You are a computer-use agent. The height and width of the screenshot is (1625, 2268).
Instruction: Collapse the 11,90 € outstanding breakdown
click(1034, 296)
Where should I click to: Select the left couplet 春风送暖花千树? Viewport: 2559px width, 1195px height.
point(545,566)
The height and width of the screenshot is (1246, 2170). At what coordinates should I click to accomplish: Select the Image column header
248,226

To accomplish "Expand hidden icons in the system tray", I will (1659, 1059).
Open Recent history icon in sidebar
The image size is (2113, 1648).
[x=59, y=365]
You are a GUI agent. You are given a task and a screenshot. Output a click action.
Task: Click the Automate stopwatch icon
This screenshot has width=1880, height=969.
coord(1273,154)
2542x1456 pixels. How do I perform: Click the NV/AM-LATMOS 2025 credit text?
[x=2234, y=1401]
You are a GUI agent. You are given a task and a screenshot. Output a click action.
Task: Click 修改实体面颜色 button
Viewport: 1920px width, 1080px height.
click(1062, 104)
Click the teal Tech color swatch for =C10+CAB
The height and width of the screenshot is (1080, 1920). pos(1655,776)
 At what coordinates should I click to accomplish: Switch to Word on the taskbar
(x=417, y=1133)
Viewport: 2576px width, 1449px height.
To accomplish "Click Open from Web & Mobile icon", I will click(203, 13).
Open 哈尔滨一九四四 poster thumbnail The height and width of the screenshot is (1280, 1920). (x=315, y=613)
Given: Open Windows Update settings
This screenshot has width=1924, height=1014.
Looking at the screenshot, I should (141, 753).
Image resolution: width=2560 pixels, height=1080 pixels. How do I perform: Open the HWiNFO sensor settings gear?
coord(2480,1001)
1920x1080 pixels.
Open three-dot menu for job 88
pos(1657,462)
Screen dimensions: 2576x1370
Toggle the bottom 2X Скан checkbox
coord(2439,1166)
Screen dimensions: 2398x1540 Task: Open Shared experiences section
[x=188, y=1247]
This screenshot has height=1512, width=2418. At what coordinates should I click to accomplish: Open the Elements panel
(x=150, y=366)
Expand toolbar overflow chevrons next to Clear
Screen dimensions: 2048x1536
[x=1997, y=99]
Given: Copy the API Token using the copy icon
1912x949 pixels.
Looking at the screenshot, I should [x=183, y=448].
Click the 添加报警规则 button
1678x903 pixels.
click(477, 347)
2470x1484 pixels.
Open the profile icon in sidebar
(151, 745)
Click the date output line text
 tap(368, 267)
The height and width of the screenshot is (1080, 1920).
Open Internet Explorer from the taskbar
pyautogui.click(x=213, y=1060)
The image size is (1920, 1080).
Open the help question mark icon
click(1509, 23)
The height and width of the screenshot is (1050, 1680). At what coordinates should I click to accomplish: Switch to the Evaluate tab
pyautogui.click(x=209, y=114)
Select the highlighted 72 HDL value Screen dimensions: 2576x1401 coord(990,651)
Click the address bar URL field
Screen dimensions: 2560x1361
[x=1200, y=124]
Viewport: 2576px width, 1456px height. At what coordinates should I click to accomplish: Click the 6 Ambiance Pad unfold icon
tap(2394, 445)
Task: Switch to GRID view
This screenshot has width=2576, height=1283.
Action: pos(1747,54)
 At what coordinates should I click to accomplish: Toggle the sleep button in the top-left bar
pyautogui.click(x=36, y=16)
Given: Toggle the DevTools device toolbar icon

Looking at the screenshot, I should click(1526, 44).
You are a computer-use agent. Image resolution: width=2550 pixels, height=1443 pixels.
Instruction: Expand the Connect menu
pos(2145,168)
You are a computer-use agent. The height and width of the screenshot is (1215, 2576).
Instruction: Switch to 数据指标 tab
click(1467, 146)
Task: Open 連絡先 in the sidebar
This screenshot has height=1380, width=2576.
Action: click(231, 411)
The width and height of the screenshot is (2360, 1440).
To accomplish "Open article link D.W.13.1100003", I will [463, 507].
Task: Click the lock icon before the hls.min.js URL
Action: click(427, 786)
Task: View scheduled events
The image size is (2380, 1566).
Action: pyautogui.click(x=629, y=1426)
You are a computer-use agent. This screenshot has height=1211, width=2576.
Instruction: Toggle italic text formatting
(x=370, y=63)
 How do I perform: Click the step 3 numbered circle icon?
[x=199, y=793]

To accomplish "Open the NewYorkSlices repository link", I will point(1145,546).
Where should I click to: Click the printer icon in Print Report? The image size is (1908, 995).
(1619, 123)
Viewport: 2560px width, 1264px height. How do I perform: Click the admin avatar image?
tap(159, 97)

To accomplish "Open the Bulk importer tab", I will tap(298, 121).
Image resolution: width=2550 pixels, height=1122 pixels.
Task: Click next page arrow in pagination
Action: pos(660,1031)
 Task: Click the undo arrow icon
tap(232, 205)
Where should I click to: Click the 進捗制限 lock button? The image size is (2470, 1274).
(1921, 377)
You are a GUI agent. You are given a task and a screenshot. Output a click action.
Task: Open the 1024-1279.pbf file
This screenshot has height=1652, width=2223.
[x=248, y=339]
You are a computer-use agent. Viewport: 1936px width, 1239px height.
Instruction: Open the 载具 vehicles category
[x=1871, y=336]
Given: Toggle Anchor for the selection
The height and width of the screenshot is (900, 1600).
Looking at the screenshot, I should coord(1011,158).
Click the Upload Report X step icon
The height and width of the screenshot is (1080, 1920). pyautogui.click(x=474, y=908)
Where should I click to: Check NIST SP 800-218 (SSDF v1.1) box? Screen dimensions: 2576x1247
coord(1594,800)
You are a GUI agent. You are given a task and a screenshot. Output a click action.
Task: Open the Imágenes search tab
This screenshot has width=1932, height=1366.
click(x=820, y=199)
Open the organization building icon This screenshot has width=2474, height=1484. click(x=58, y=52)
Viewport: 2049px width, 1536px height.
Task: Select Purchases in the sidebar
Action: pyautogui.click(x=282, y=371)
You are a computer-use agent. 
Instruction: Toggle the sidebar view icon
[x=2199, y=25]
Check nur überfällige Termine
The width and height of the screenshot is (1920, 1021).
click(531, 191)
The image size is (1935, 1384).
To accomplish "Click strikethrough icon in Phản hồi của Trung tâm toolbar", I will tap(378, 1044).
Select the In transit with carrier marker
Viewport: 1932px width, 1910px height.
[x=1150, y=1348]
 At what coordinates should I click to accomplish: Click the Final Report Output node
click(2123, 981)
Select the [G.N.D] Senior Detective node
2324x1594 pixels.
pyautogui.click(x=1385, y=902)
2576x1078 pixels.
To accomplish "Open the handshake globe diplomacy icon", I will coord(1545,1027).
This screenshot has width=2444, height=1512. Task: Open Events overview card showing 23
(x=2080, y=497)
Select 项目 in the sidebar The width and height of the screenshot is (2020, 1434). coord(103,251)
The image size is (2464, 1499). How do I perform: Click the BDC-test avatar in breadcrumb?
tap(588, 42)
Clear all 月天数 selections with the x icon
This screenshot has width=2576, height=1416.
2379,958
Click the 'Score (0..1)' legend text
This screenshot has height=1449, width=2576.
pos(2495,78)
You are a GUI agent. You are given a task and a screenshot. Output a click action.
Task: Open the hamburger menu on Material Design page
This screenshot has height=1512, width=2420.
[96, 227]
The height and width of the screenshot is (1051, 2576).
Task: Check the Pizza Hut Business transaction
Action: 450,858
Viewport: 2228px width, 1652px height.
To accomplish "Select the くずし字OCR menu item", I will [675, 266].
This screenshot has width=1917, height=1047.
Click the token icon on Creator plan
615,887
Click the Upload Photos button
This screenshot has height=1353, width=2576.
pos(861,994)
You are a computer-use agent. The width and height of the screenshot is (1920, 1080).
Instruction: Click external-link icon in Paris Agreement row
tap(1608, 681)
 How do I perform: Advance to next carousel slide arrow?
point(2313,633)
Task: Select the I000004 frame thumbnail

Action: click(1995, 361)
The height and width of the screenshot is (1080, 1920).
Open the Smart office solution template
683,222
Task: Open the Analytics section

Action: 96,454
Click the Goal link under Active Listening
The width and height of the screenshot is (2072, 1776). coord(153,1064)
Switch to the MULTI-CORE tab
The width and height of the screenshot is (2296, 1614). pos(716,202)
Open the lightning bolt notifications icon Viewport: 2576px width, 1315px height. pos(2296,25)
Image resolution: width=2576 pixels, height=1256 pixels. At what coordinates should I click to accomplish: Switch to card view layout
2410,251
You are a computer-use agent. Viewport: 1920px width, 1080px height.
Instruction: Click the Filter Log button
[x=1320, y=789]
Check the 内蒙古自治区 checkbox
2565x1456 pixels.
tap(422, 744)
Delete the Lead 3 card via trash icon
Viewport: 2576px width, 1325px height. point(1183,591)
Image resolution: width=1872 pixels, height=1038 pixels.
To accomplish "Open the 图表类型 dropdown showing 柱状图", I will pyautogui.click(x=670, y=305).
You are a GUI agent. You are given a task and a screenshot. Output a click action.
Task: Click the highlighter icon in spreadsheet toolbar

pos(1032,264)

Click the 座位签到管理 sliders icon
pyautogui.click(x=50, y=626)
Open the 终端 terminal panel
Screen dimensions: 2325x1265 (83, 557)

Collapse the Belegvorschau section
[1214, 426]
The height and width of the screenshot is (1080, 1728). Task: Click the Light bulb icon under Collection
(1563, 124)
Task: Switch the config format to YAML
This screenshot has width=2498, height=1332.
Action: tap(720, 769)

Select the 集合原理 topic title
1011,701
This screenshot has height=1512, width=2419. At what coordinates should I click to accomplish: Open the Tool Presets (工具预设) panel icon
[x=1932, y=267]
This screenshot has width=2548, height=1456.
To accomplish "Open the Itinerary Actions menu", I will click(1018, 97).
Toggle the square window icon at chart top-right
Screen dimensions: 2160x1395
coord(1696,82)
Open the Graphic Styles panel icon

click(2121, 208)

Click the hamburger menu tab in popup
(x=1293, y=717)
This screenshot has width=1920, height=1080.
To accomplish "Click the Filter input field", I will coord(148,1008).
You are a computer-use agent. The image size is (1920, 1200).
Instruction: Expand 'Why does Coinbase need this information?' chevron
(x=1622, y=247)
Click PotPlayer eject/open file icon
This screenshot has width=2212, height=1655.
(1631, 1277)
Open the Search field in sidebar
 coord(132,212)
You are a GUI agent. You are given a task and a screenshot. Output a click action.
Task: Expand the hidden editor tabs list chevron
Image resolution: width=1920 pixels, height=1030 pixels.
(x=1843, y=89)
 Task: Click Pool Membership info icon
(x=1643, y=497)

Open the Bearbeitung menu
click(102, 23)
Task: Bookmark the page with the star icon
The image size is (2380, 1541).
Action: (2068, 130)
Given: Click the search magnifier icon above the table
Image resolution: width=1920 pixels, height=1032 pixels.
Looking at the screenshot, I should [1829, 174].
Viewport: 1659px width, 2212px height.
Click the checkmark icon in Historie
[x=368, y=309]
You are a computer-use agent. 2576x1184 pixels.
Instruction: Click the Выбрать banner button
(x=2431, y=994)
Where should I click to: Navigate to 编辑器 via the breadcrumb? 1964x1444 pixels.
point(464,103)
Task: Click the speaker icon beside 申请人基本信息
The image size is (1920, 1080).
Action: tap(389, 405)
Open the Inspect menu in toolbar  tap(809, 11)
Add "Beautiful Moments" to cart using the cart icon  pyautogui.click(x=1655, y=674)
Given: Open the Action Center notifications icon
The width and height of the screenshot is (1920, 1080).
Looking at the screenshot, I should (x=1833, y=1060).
****
The task
All lines with the word "using" must be located in the data and copied.

Written response
Given: Copy the API Token using the copy icon
Add "Beautiful Moments" to cart using the cart icon  pyautogui.click(x=1655, y=674)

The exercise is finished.